DrillVibe provides real-time analysis of down hole torsional and axial vibrations without the wait of discontinuous mud pulse data. GEOLOG specialists interpret the continuous, high frequency data feed and highlight when changes to drilling parameters, such as RPM and Weight on Bit (WOB), need to be adjusted to minimize vibrations. These vibrations are responsible for pipe fatigue, bit wear and reduced rate of penetration (ROP) and therefore need to be closely monitored to prevent bottom hole assembly (BHA) failures and improve drilling performance.
The key in vibration analysis is having high frequency data available in real-time, without having to wait for mud pulse data.
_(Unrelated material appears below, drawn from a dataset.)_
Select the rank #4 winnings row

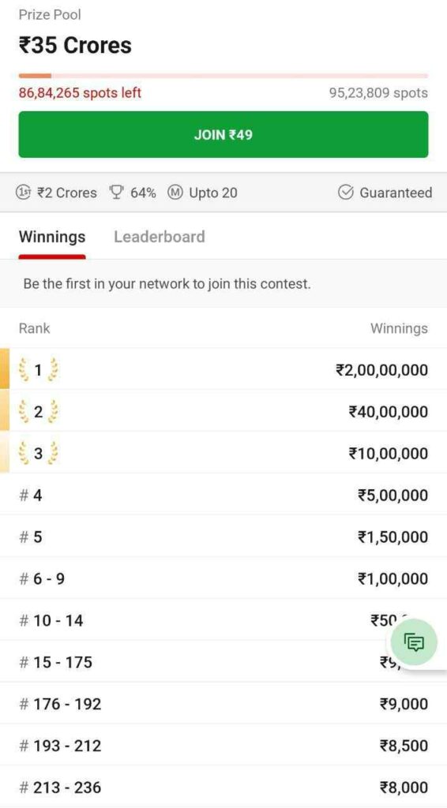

Without it one cannot take immediate action to prevent catastrophic failures downhole or improve drilling performance.
LWD vibration monitoring systems use downhole accelerometers which are limited to bottom hole vibration detection. Their mud pulse telemetry systems provide low frequency data which are ineffective to adequately prevent BHA and drill string damage. Drilling in underbalanced environments also poses a challenge since mud pulse systems cannot transmit data without a fluid medium.
The solution to these challenges lies in using utilizing surface sensors for RPM, Weight on Hook, Torque, and Stand Pipe Pressure for entire drill string monitoring. DrillVibe provides a continuous monitoring solution to mitigate risks and improve drilling performance in any drilling environment.
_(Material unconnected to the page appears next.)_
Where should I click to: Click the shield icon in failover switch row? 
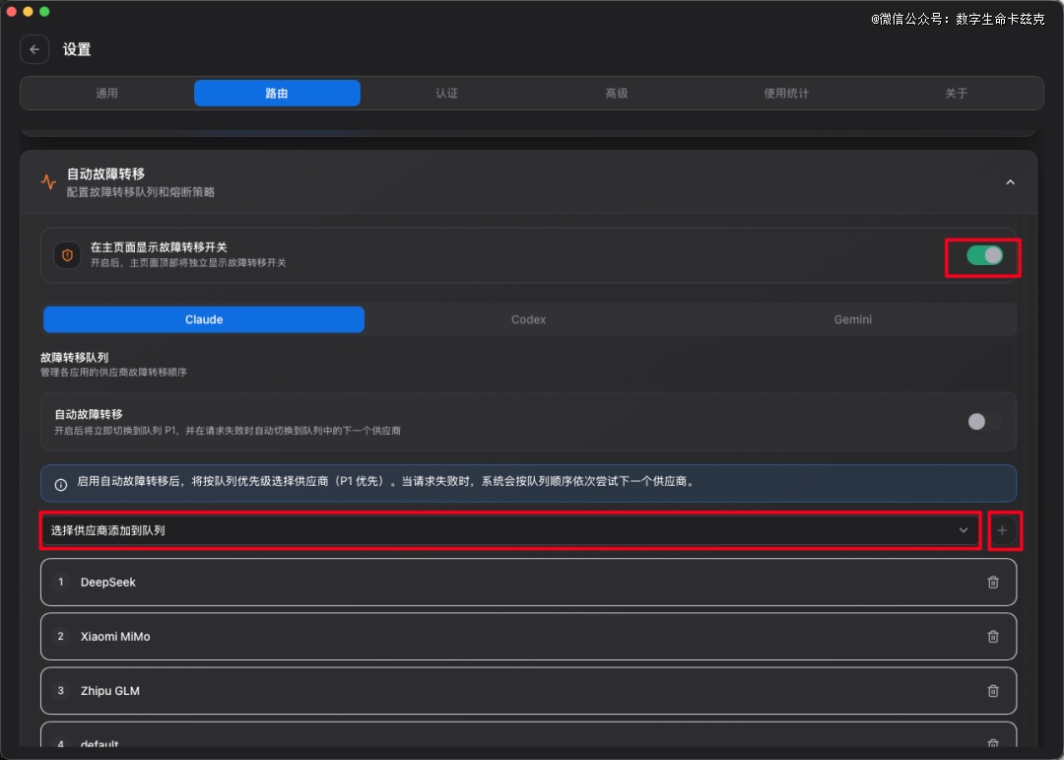(x=67, y=255)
DrillVibe can be applied in both offshore and onshore environments regardless of underbalanced or overbalanced drilling conditions. This surface solution can be applied to horizontal and vertical wells as well as high pressure and temperature environments (HPHT) with no downhole tool risk.
DrillVibe service was utilized during a multi-well drilling campaign in North Africa. While drilling the first well severe stick-slip was identified and reported to company personnel.
The red and yellow flags in track 2 highlight the severity of the events from stick-slip and torsional vibration (red being severe).
The high MSE readings in track 6 correlate to stick-slip severity, demonstrating inefficient drilling.
Changes to drilling parameters to mitigate these effects were unsuccessful.
As a result Well #2 (not shown) was not able to show significant improvement.
DrillVibe analysis of the previous two wells demonstrated the bit used was not optimal for the lower cretaceous shale, causing severe stick and slip.
Changes to the bit and stabilizer placement were implemented based on the DrillVibe analysis from Well #1 and #2.
As a consequence of drilling with optimal parameters, Well #3 was drilled more efficiently with less torsional vibration, a decrease in mechanical specific energy (MSE) and an increase in ROP.
The bit was found to be less worn than on the previous two wells.
The result was a significant savings of 19 hours of on bottom time with an estimated savings of $138,000 USD.